> _TASK TO COMPLETE_
In the listing below, every line with the word "icon" needs to be copied.

SUPPLIED ENTRIES Block Start

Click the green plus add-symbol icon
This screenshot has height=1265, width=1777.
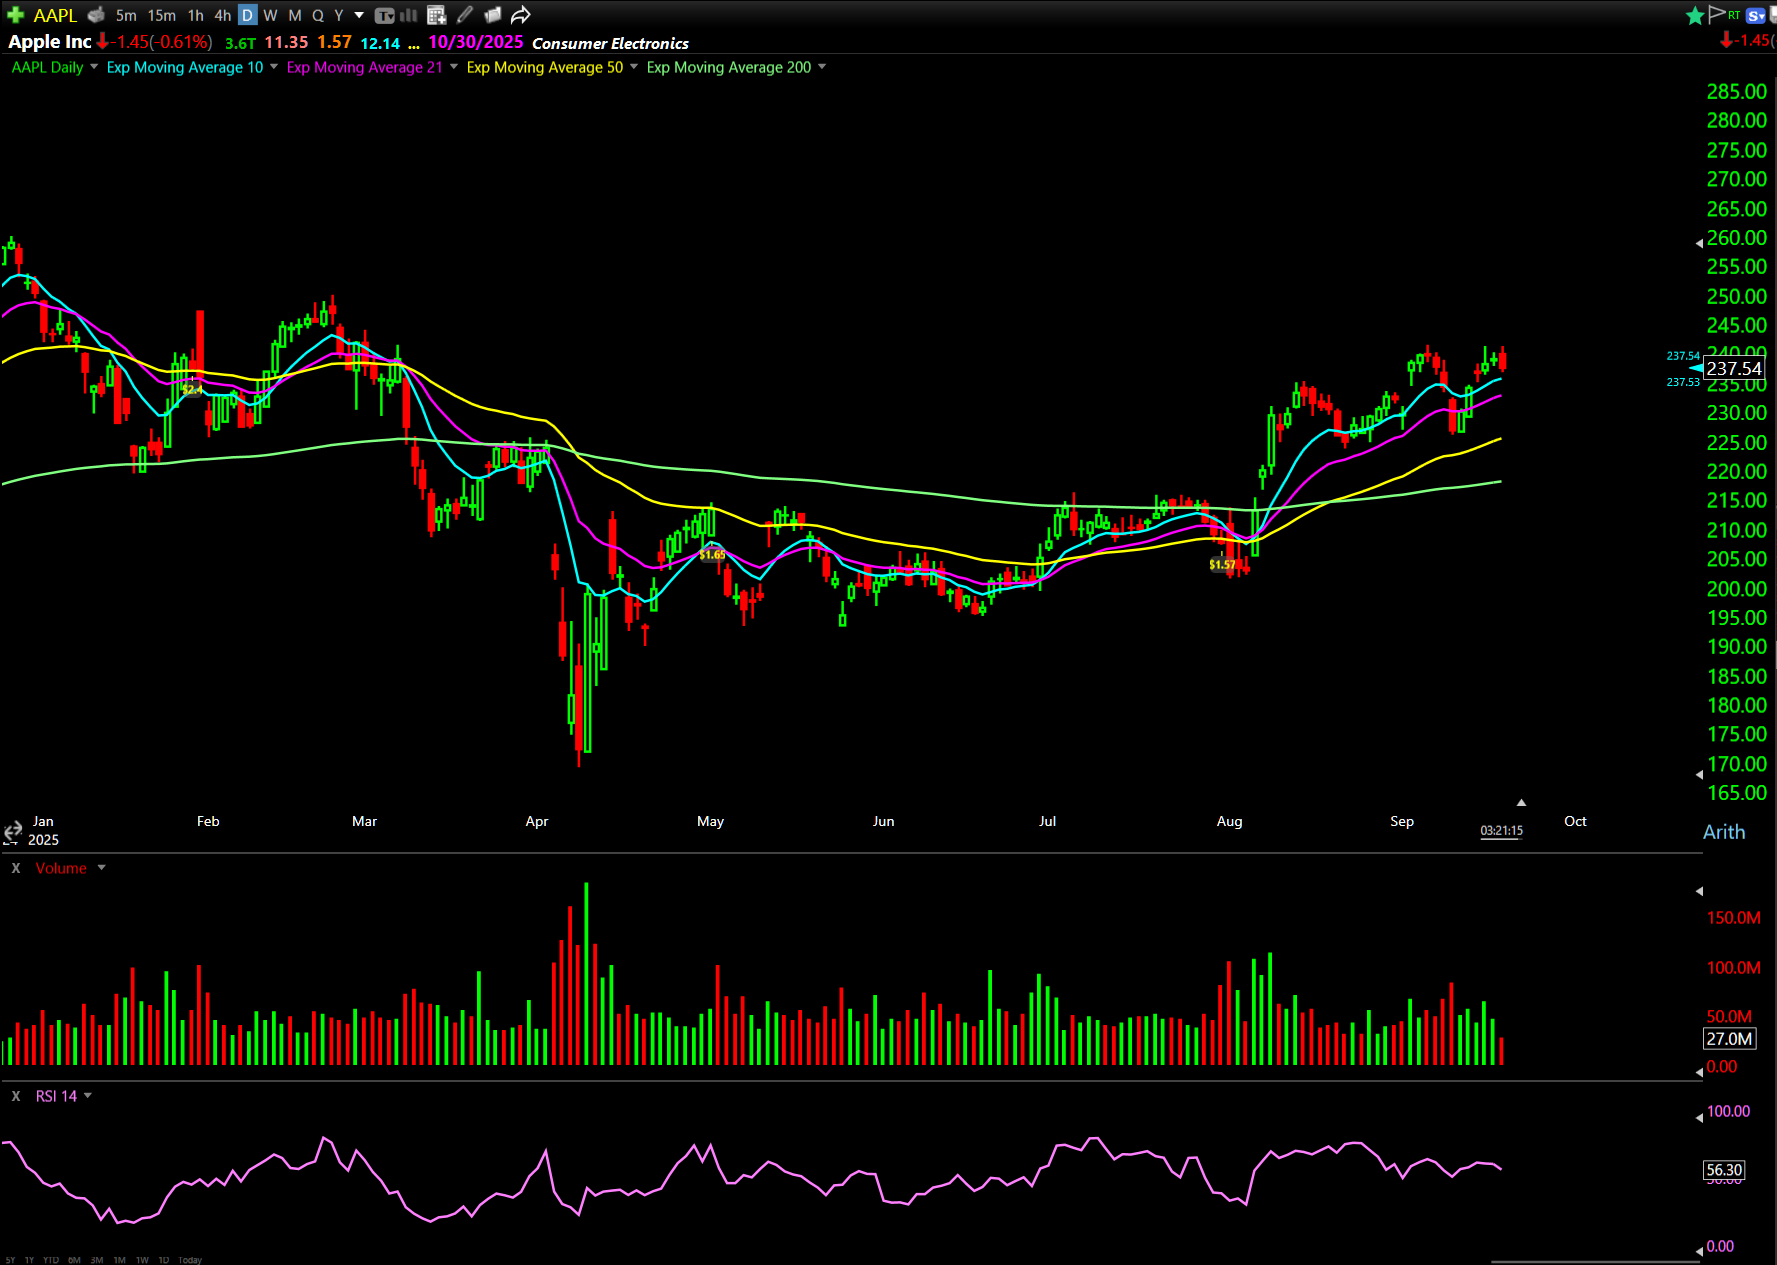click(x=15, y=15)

SUPPLIED ENTRIES Block End
SUPPLIED ENTRIES Block Start

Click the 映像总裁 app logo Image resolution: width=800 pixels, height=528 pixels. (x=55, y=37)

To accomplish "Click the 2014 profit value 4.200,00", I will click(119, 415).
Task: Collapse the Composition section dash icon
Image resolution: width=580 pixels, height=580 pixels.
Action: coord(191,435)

SUPPLIED ENTRIES Block End
SUPPLIED ENTRIES Block Start

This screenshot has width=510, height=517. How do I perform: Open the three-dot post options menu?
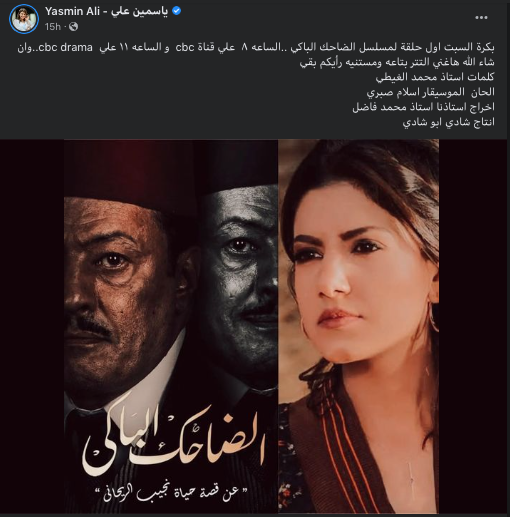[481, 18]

SUPPLIED ENTRIES Block End

> _SOLUTION BELOW_
Click the green plus add-symbol icon
Task: Collapse the Composition section dash icon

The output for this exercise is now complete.